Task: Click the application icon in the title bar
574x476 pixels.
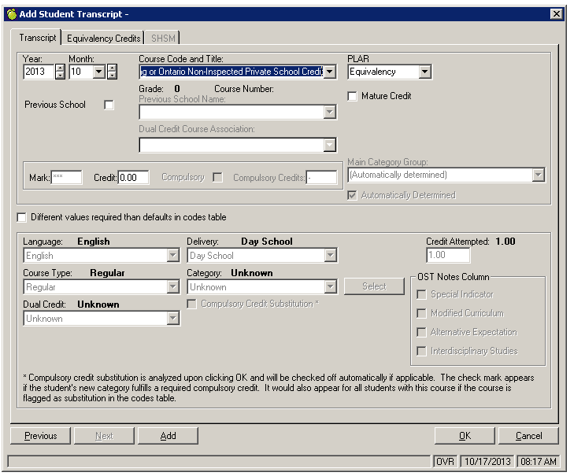Action: [11, 13]
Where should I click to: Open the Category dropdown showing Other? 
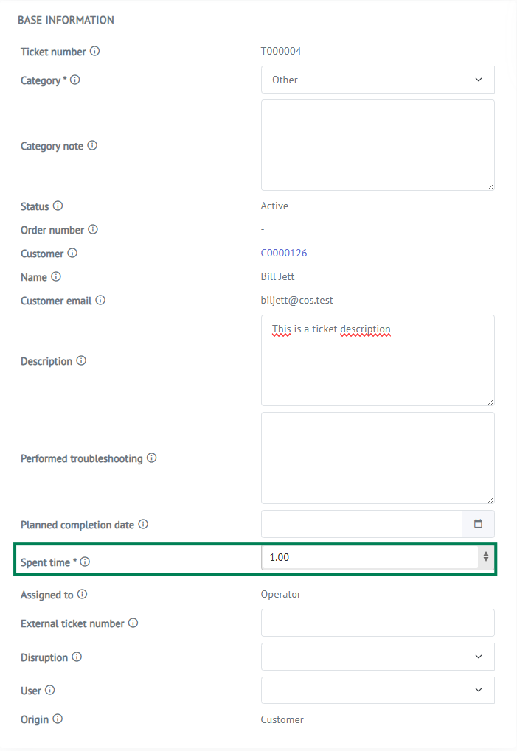pyautogui.click(x=378, y=80)
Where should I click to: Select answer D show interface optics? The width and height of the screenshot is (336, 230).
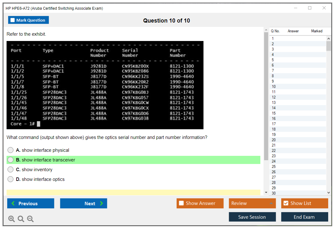tap(11, 179)
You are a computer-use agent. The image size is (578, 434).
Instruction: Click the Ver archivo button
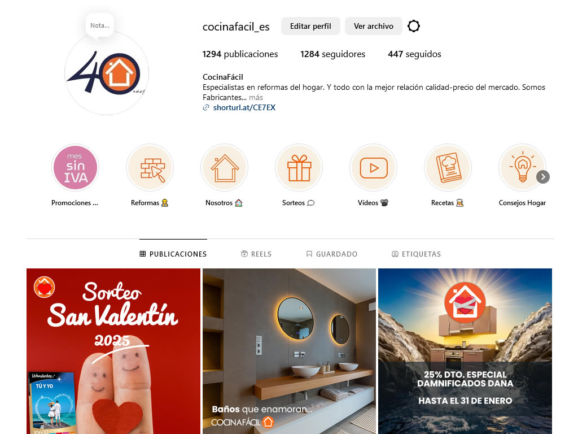374,26
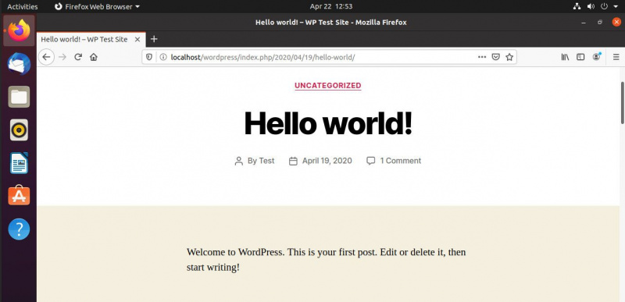Bookmark this page with the star icon

[x=509, y=57]
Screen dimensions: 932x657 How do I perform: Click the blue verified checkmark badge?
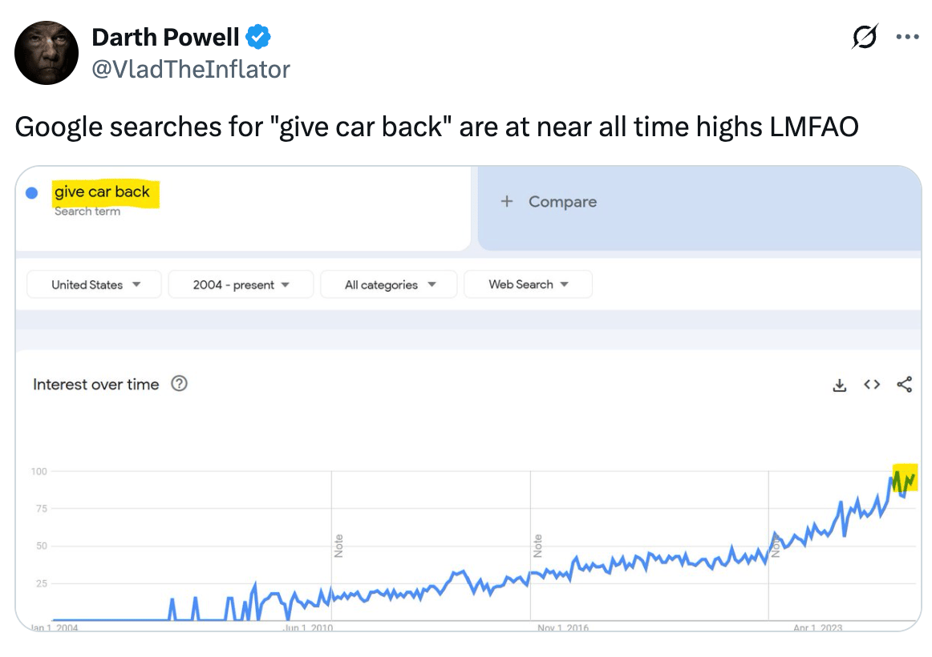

################

From the material above, output every line exactly as written, dropping any picture.

• _ANSWER SPACE_
Task: Click the application icon in the title bar
574x476 pixels.
Action: [11, 13]
Where should I click to: Open the Category dropdown showing Other? 
pyautogui.click(x=378, y=80)
Where should I click to: Select answer D show interface optics? The width and height of the screenshot is (336, 230).
tap(11, 179)
You are a computer-use agent. The image size is (578, 434).
Instruction: Click the Ver archivo button
374,26
Bookmark this page with the star icon

[x=509, y=57]
Screen dimensions: 932x657 How do I perform: Click the blue verified checkmark badge?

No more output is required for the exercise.